Extracted information:
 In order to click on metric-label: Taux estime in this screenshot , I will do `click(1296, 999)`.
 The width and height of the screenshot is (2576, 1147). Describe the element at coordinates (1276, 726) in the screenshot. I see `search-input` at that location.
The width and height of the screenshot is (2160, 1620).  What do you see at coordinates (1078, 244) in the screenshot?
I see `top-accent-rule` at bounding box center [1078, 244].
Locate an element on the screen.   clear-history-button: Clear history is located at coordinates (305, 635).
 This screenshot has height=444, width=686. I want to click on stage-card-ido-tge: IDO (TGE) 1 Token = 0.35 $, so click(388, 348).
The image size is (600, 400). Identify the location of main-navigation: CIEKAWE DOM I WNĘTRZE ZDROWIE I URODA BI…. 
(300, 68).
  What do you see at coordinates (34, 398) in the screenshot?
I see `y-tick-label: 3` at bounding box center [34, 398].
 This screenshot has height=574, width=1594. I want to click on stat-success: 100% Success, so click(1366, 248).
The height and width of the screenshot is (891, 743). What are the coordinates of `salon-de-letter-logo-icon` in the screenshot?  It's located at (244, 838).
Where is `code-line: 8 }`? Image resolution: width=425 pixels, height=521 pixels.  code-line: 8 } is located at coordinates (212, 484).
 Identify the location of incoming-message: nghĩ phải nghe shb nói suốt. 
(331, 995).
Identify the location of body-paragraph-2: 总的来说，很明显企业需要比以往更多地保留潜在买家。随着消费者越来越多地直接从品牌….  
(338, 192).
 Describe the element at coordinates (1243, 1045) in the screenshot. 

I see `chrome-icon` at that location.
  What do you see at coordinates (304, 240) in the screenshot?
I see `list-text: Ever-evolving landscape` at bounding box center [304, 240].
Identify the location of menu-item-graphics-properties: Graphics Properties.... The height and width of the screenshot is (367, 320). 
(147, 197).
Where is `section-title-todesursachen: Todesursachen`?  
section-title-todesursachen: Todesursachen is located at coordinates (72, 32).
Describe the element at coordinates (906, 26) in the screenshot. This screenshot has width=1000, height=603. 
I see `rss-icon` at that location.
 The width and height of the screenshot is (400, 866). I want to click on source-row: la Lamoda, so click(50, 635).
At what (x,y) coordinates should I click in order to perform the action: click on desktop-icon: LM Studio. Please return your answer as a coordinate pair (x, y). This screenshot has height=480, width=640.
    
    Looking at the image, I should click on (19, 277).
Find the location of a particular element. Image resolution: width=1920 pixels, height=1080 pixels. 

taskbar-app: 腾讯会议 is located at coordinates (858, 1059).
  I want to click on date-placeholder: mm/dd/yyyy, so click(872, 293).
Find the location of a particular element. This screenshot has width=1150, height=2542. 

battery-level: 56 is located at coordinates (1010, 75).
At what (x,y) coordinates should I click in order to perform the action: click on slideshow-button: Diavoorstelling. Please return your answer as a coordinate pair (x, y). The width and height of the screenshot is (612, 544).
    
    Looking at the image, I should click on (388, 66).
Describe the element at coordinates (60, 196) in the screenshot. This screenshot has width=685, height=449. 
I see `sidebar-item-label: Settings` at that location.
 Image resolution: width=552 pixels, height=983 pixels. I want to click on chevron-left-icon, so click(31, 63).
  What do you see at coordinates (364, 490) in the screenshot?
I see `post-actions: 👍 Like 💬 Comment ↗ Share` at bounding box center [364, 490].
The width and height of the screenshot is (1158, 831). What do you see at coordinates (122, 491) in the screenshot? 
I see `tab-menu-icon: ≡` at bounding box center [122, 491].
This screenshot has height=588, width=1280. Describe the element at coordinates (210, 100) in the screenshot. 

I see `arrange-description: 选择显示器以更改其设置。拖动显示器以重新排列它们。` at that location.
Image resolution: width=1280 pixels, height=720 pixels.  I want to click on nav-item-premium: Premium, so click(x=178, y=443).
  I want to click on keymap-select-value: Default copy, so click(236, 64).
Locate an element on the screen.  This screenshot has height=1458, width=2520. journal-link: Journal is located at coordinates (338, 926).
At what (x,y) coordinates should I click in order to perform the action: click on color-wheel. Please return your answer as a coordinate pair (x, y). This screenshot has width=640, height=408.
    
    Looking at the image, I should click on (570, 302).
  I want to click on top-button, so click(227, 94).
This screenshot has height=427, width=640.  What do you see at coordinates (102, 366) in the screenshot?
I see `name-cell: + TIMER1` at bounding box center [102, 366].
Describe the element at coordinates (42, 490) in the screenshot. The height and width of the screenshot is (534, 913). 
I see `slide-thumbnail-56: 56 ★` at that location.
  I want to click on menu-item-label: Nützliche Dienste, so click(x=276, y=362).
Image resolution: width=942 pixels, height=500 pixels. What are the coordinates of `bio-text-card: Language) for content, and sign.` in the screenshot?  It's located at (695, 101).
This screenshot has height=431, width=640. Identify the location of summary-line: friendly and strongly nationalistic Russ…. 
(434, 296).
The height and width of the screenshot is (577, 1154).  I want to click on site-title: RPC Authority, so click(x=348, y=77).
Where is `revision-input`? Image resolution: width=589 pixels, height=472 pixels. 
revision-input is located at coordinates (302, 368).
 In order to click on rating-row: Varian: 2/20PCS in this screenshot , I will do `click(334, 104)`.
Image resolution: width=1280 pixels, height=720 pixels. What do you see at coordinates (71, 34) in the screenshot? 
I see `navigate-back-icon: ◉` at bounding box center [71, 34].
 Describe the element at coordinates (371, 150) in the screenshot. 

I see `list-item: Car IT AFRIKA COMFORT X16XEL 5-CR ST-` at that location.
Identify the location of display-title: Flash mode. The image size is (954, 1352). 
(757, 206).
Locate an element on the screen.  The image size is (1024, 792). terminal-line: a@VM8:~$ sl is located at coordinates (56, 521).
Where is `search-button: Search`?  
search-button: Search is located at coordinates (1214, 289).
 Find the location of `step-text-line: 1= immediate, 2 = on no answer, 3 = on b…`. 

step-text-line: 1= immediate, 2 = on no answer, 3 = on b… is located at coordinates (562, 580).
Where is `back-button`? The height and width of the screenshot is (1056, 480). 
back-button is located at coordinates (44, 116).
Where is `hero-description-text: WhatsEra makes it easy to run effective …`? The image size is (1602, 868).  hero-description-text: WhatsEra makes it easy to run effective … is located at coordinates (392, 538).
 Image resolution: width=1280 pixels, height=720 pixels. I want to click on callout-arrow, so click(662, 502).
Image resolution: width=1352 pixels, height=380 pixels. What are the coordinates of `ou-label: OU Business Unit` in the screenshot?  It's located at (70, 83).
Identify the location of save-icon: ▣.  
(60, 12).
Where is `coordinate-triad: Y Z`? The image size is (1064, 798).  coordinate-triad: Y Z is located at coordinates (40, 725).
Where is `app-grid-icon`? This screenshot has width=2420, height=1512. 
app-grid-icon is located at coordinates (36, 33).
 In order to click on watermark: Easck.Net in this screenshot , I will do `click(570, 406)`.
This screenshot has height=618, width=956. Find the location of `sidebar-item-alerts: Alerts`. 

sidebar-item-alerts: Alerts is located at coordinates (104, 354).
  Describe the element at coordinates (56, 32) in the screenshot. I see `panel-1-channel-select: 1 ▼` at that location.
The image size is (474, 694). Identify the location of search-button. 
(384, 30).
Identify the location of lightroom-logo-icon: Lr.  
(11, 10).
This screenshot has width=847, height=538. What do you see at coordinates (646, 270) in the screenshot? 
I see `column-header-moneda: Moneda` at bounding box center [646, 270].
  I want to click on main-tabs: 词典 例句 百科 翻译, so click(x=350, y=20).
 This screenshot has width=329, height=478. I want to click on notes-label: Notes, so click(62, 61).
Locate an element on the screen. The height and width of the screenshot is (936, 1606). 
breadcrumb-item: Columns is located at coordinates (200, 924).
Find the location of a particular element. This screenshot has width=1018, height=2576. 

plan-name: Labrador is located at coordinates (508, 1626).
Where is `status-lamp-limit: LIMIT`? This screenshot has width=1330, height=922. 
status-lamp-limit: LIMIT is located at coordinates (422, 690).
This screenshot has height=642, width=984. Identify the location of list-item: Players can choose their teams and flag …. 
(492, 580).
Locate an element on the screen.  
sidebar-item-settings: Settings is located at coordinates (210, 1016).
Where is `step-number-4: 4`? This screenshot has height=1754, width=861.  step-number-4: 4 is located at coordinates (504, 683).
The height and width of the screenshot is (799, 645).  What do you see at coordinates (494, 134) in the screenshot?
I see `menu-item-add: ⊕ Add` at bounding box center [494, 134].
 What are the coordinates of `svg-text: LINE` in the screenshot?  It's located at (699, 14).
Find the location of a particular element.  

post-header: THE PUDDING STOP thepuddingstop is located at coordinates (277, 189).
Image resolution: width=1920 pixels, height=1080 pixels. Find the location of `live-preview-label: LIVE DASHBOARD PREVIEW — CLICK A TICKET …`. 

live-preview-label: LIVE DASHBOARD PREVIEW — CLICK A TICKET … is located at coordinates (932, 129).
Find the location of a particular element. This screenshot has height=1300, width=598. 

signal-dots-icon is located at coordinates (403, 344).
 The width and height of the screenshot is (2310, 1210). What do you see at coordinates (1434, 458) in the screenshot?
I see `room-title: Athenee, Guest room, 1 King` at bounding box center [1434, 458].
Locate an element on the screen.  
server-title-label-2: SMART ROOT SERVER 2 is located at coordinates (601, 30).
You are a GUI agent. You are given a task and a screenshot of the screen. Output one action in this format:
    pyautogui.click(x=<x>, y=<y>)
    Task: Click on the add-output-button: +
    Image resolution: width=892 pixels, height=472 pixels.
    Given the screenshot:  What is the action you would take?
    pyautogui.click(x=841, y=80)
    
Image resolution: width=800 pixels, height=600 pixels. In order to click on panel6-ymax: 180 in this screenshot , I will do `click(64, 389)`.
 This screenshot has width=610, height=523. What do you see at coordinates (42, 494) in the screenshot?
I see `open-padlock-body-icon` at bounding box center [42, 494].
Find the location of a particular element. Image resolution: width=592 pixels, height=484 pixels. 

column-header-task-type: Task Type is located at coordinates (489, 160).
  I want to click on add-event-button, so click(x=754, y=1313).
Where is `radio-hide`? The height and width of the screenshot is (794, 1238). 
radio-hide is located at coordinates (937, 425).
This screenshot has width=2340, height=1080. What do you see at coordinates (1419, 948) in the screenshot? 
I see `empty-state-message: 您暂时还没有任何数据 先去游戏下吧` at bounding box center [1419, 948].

Assignment:
Gather every line of the material above that contains the word "return", and copy each one in full. Matching is case-sensitive.

Completed task:
At what (x,y) coordinates should I click in order to perform the action: click on desktop-icon: LM Studio. Please return your answer as a coordinate pair (x, y). This screenshot has height=480, width=640.
At what (x,y) coordinates should I click in order to perform the action: click on slideshow-button: Diavoorstelling. Please return your answer as a coordinate pair (x, y). The width and height of the screenshot is (612, 544).
At what (x,y) coordinates should I click in order to perform the action: click on color-wheel. Please return your answer as a coordinate pair (x, y). This screenshot has width=640, height=408.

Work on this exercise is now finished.